Das Breitband-Dorf Ellringen

Von Dennis Thomas
Ellringen/Lüneburg. Aus dem Bioenergie-Dorf Ellringen in der Samtgemeinde Dahlenburg wird jetzt das Breitband-Dorf Ellringen. Möglich macht das Biogasanlagen-Betreiber Thomas Koch, Geschäftsführer der „Bioenergie Ellringen GmbH und Co KG“. Sein Unternehmen hatte 2013 das Nahwärmenetz im Ort in Betrieb genommen. Bereits beim Aufbau der Wärmeversorgung mit nunmehr drei Blockheizkraftwerken ließ Koch seinerzeit flächendeckend in Ellringen Leerrohre verlegen. Die Tochterfirma EKW-Bioenergie lässt die Leerrohre nun mit Glasfaser versehen. Thomas Koch sagt: „Jetzt schließen wir 40 von 50 Haushalten in Ellringen ans schnelle Internet an.“ Die restlichen Haushalte hätten bisher kein Interesse gezeigt. Koch: „Das ist immerhin eine Anschlussquote von 80 Prozent.“

„Wir bringen hier Glasfaser über eine Strecke von insgesamt zehn Kilometern in die Erde“, sagt Christof Katthagen von der ausführenden Fernmeldebau-Firma. Dafür investiert Kochs Unternehmen um die 100.000 Euro. Verpachtet wird das im Aufbau befindliche Glasfaser-Netz an den Lüneburger Netzbetreiber LüneCom. Geschäftsführer Michael Mollenhauer sagt: „Im Frühjahr 2017, spätestens im zweiten Quartal, werden wir die Anschlüsse freischalten.“ Dann seien laut seinem Geschäftsführer-Kollegen Nobert Hill Bandbreiten mit 25 und 50 Megabit pro Sekunde verfügbar. Gewerbetreibende könnten sogar auf eine bis zu 10 Gigabit/s starke Verbindung setzen.

„Wir wollen dem Dorf etwas zurückgeben“

Zu seiner Motivation, die Ellringer mit Breitband zu beglücken, sagt Biogasanlagen-Betreiber Koch: „Wir wollen dem Dorf etwas zurückgeben. Das steht so auch schon in unserem Konzept zum Bioenergie-Dorf.“ Zudem ermögliche das Breitbrandnetz in Ergänzung zum Nahwärmenetz, „dass wir in Zukunft unsere Zähler in den angeschlossenen Haushalten auch digital aus der Ferne auslesen können“.

Mit der Selbstversorgung der Ellringer muss sich der Kreis Lüneburg um einen Ort weniger kümmern, den er im Zuge seiner Breitbandinitiative versorgen muss.
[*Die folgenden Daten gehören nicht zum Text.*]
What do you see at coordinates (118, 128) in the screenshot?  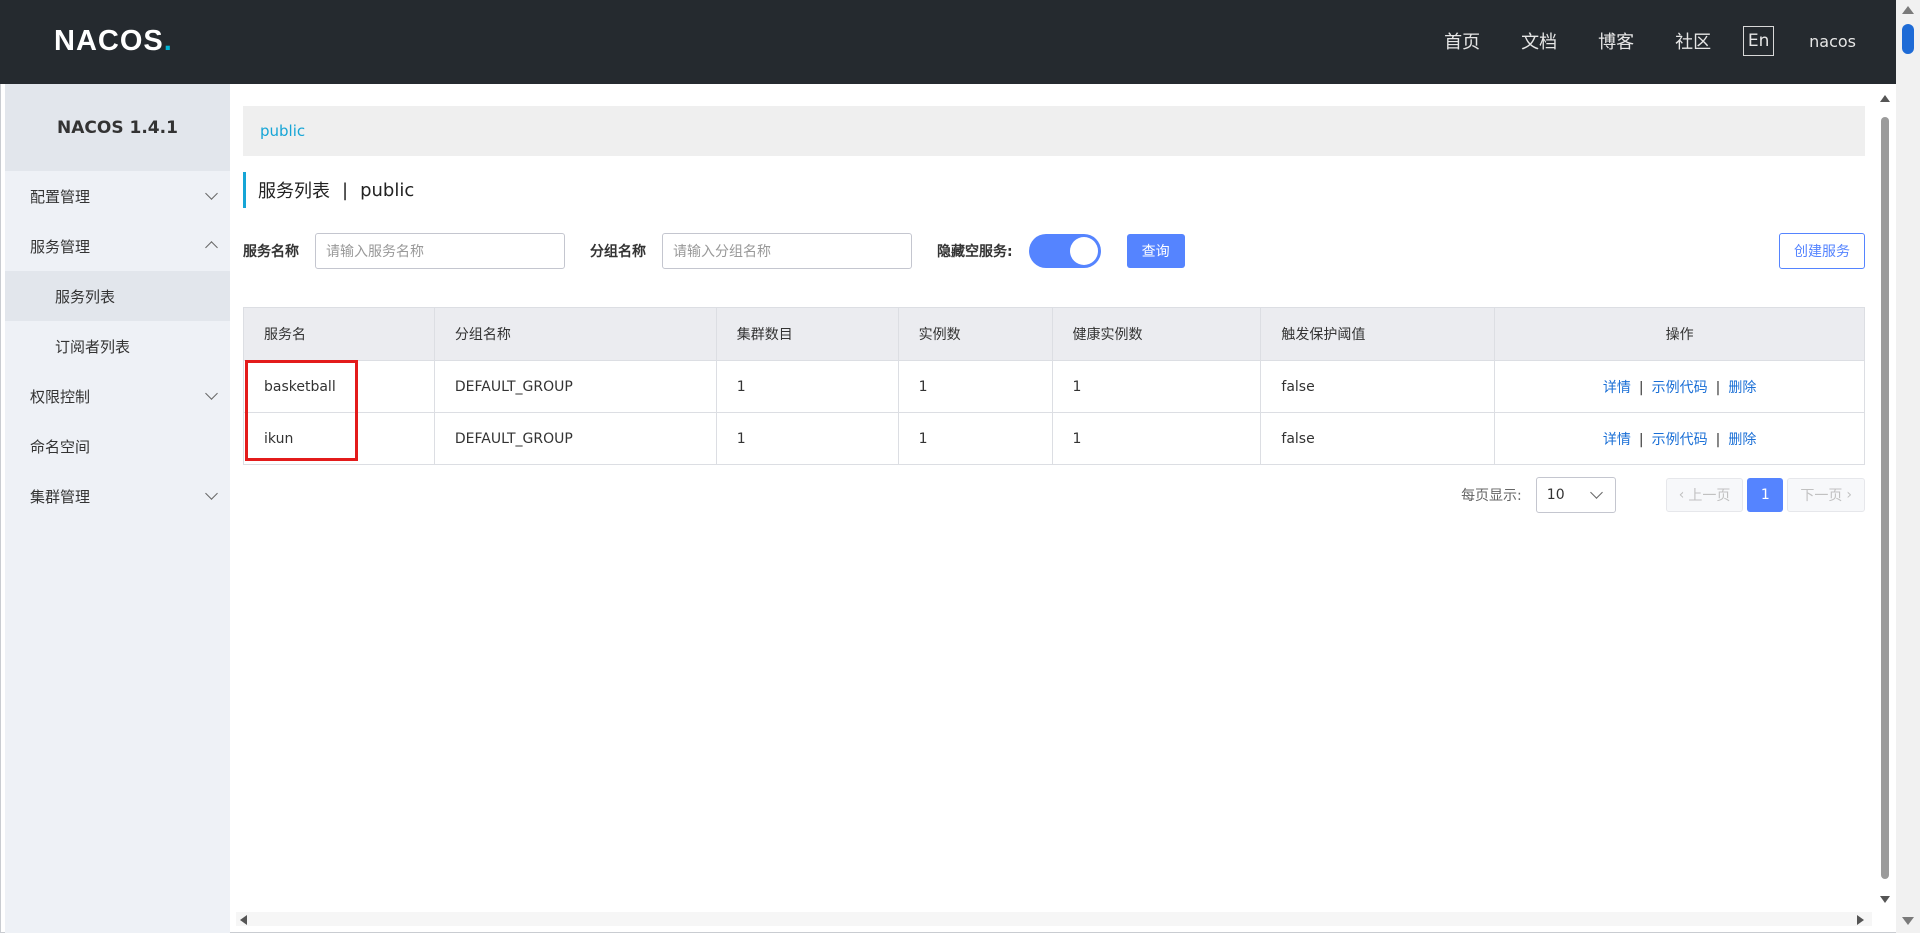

Dazu Kreisrat Jürgen Krumböhmer: „Wer die Möglichkeit hat, so etwas zu tun … warum denn nicht?“ Es bestehe zumindest die Chance, dass dadurch der Aufwand für den Kreis geringer wird.

Sieben Millionen Euro im Kreis-Etat  eingeplant

Zuletzt hatte der Kreis einen Teilnahmewettbewerb durchgeführt und acht Angebote von Unternehmen erhalten, die bereit wären, gegen mehr Geld die unterversorgten Bereiche im Kreis mit schnellen Internetanschlüssen auszustatten. Krumböhmer: „Wir werden Anfang 2017 die weiteren Ausschreibungsunterlagen an diese Unternehmen aushändigen, damit sie ihre Angebote konkretisieren können.“ In zwei Runden sollen dann Verhandlungsgespräche geführt werden. Krumböhmer: „Wir wollen im Mai den Auftrag vergeben.“

Wie berichtet, hat der Kreis für den Breitbandausbau vom Bund einen vorläufigen Bewilligungsbescheid über rund 15 Millionen Euro erhalten. Damit soll ein Teil der Wirtschaftlichkeitslücke an das ausgewählte Unternehmen bezahlt werden. Krumböhmer: „Alles, was darüber hinaus geht, wollen sich Kreis und die beteiligten Kommunen teilen.“ Im Kreis-Etat seien dafür sieben Millionen Euro eingeplant.